Mayor Bill de Blasio made it perfectly clear to reporters, legislators, radio hosts and anyone else who asked about a feasibility study on supervised injection facilities that it would be released soon.
Everyone knows what soon means, the mayor said.
The City Council, which funded the $100,000 study in September 2016, wasn’t so certain what soon meant to a mayor who kept repeating it. So during budget hearings, members asked health commissioner Mary Bassett when they could see the study, which examines the controversial idea of allowing injection drug use under some form of medical supervision in designated areas in New York City.
It would be released in April, she said. She also agreed with Council Member Mark Levine, Health Committee chairman, that the public health literature was clear on the utility of supervised injection facilities.
It’s May, and the de Blasio administration has not released the report.
Don’t worry, he said. It’s coming soon.
“Very, very soon, we will be coming out with the whole package,” de Blasio told Errol Louis during his regular spot Monday night on NY1. “Some last work is being done.”
It is the latest example of a mayor who has angered allies and given fodder to enemies with unexplained indecisiveness.
It’s been more than two years since the administration began investigating whether yeshivas were failing to teach secular subjects as required by law. Former schools Chancellor Carmen Fariña said a report would be made available in 2016. The report has still not been released despite accusations that the administration was catering to the politically powerful Orthodox Jewish sect.
De Blasio promised in 2016 to prove he was not a Tammany-style, pay-to-play pol by providing a list of campaign contributors who got no favors from City Hall. It took 16 months, and the document released offered only two new examples, with few specifics.
His delayed endorsement of Hillary Clinton during the 2016 presidential primary was a national punchline, particularly because de Blasio was run out of the Clinton campaign for Senate in 2000 for being indecisive.
The report on supervised injection facilities, the mayor said, goes into detail about the health and legal implications as well as the quality of life issues.
The mayor said that when he releases the report, he would take a position on what the city should do next, but stressed that he’d been mulling over something much more complex than most people seemed to appreciate.
“People who are looking at this issue and think it’s really easy are missing the sheer complexity here,” he said on NY1. “As you think about this kind of approach, it brings up a host of issues. That’s what has caused us to do a lot of thinking, a lot of research.”
The response infuriated advocates who are planning to hold another rally on the steps of City Hall on Wednesday morning, demanding action.
“It is insulting that the mayor thinks that drug policy experts, advocates, the public health community, over 30 years of evidence on safer consumption spaces and families who have lost loved ones to the overdose crisis can't possibly know the complexities around this issue,” said Jasmine Budnella, drug policy coordinator with VOCAL-NY, which is organizing the City Hall rally with the Drug Policy Alliance, Housing Works and the Harm Reduction Coalition.
City Council Speaker Corey Johnson, a proponent of supervised injection facilities, said these sites have the potential to save lives.
“I don’t know what the hold up is,” Johnson said in a statement to POLITICO. “Other cities are moving forward and we’re stuck in limbo.

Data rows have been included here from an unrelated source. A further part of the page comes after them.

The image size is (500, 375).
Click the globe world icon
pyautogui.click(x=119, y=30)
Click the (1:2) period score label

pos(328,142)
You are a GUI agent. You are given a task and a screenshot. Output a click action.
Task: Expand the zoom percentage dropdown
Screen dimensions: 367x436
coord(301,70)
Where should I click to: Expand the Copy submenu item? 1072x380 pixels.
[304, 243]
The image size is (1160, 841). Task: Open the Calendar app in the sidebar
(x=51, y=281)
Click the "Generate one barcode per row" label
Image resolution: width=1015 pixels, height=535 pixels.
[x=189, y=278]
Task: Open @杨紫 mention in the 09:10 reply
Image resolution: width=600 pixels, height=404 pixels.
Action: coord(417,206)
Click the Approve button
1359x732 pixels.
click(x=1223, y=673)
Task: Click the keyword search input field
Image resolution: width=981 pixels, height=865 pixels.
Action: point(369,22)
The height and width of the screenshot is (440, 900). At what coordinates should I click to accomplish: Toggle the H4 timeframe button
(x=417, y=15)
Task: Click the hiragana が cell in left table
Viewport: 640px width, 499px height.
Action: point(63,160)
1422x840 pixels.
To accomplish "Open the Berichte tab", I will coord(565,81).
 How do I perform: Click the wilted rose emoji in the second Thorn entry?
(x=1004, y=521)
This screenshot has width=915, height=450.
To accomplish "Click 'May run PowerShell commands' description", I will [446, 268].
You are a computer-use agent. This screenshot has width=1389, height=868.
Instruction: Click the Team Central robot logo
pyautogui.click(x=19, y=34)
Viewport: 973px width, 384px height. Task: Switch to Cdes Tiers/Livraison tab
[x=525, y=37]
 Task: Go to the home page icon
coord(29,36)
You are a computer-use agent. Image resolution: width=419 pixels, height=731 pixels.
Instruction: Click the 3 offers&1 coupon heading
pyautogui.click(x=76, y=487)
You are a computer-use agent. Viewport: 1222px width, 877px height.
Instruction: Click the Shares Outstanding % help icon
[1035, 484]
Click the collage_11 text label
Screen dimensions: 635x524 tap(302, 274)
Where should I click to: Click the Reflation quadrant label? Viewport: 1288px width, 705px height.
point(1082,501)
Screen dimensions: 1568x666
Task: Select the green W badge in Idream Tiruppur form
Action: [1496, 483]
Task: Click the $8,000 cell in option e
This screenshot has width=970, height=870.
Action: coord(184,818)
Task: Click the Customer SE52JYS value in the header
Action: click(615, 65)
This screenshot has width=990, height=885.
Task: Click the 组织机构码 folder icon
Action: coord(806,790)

Meanwhile, the number of people overdosing continues to skyrocket. This is not a time for inaction. The mayor knows how strongly I feel about this and we will continue to push for the study’s release.”
Last week, former Mayor David Dinkins, de Blasio’s friend and mentor, told POLITICO that he supports supervised injection facilities, comparing the decision de Blasio now faces to the one he made regarding needle exchange. Dinkins began his tenure opposed, but eventually supported the controversial idea, which is now credited with helping to stem the HIV epidemic in New York City.
Levine said supervised injection facilities have been proven to save lives in other cities.
“Much like needle exchanges, which were seen as radical 20 years ago and quickly became accepted as smart public health policy, supervised injection facilities have received similar scrutiny and been shown to deliver life-saving results,” Levine said. “It is unacceptable that it has dragged on this long. Frankly, it’s inexplicable. The content of the report doesn’t justify an 18-month study period, and my colleagues on the Council, we are at our wits’ end.”
The mayor’s office did not respond to a request for comment.